電子世界の出版と蓄積

電子世界の出版は蓄積とイコールだ。しかしそれを意識しない今の WWW は、いずれゴミの山と化すだろう。どうすればいい?

(本 Note では電子出版を、PDFなどによる電子化された作業によって行われる従来的な出版を指していない。これはDTPの延長である。『PDFで電子出版?』を参照)

ネット上での出版は紙による出版と違うところが幾つかある。特に現在の Web が提供するような環境でのドキュメントの特質は「大量の作家による断片的で散在した大量のドキュメント」と表現できるだろう。このドキュメントの品質はまちまちで、それぞれ満たされない部分を、より多くの情報を持つ他者へのリンクとして表現する傾向がある。
また、Web がもたらしたもう一つの環境、すなわちデジタル出版物がネットワーク越しに即時にアクセスできることに注目すれば、出版と同時に蓄積されることがわかるだろう。つまり従来的な出版物は、出版は出版社が行ない、蓄積は図書館が行なっていた。それぞれ全く違う作業として分業されていたのである。しかしつまりデジタル出版物は、最初の公開時の閲覧と、後の閲覧とに何ら機構的な相違がないことが分かるだろう。つまり出版と蓄積を分業する必要が全くなくなったのである。

そしてまた、ネットワーク上に散在する出版物は、場合によっては独立性が薄く、リンクという相互の関係を生かしたまま保存しなければ再利用の価値がなくなってしまうものもある。つまり蓄積は出版された時のままの、「場」そのものとして行なわれなくてはならないのである。蓄積の対象は個々のドキュメントではなく、全体なのだ。ネット世界の出版物は出版されたその時から、そのまま蓄積されなければならない。分業していてはこれは実現できないのである。

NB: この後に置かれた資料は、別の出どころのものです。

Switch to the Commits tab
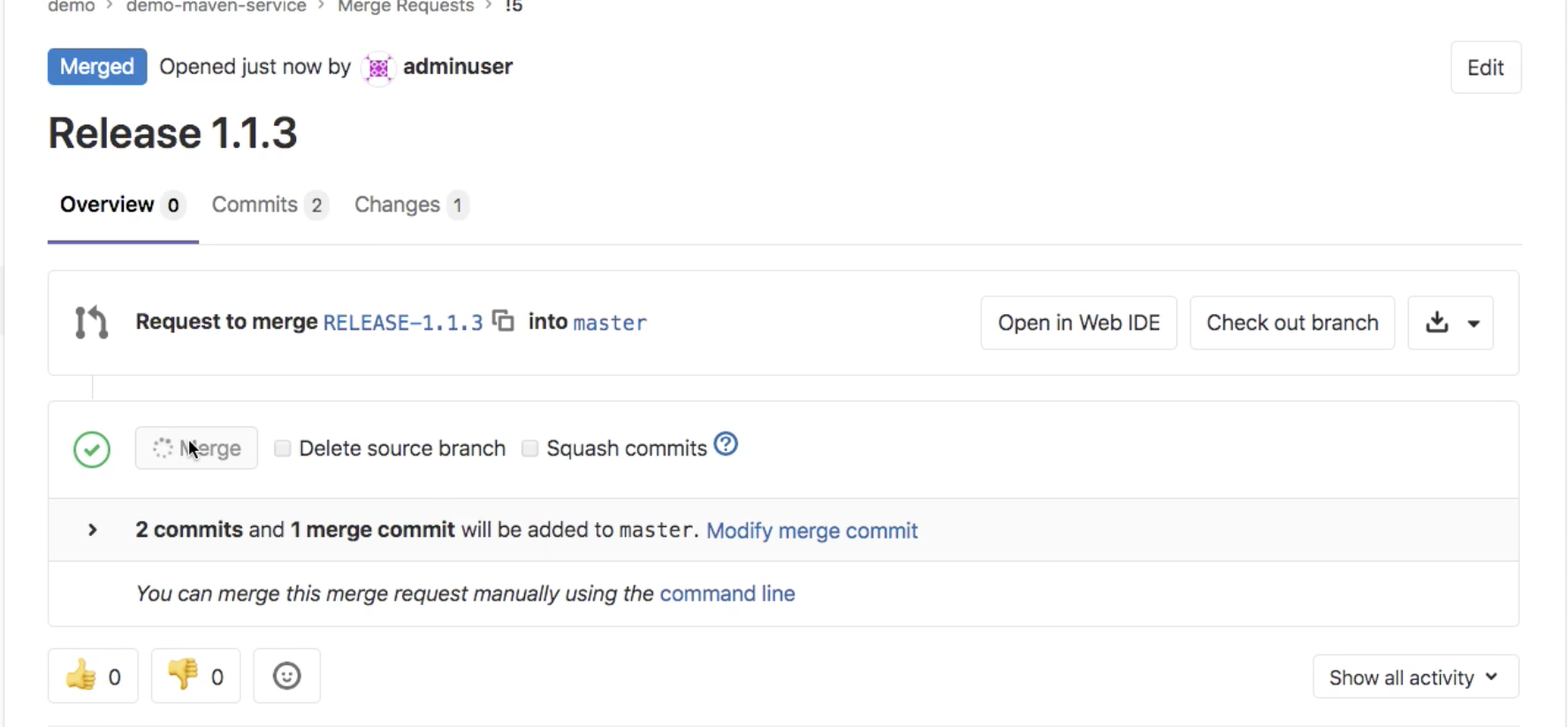This screenshot has width=1568, height=727. (269, 205)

このことを意識しないで出版し続け、蓄積を放棄すれば、個々のドキュメントは相互の関係を失った断片となってしまう。これは単なるゴミだ。つまりネットワーク上には「新しくて価値のあるもの」と「古いゴミ」の二種類のものしか残らなくなり、当然あっという間に「ゴミだらけ」になってしまうだろう。新しい状況に追随し続けるドキュメントだけが残り、そうでないドキュメントは内容の如何にかかわらずゴミとなるだろう。これではネットには何も蓄積されない。ネットは巨大な図書館だと誰かが言ったような気がするが、そんな図書館は誰も使わない。
今サーチエンジンは大量のゴミを見せてくれるが、それはネットのゴミ化の最初の一歩に思えてならない。昔はあれほどサーチエンジンが有効だったのに、量が増えただけでこんなに役に立たなくなるなんて!
(サーチエンジンの効果については『HTMLの文書構造記述の価値』も参照。)

電子世界での出版は、同時に蓄積をも意味する。それを忘れてドキュメントを消したり移動したりしては駄目だ。Fix されたドキュメントには Fix マークをつけ、それはリンクを張られていることを前提に、可能な限り長く保存し続けなければならない。不変の識別子が必要なことが、これで理解できると思う。

テッド・ネルソンは『リテラリー・マシン』において、このハイパーテキストの特性を、その発明の時に見抜いていた。しかしハイパーテキストの上済みだけすくった WWW は、これらのことを忘れてしまっているように見える。
WWW はまたネットで集中を生んではならない、と言うことを忘れ、デジタル情報はコピーできる、ということも忘れて、多くの無駄トラフィックという災害をネット上に撒き散らしている。(『WWWの功罪』参照。)

次代のアプリケーションは、知恵の活かされたものであることを願う。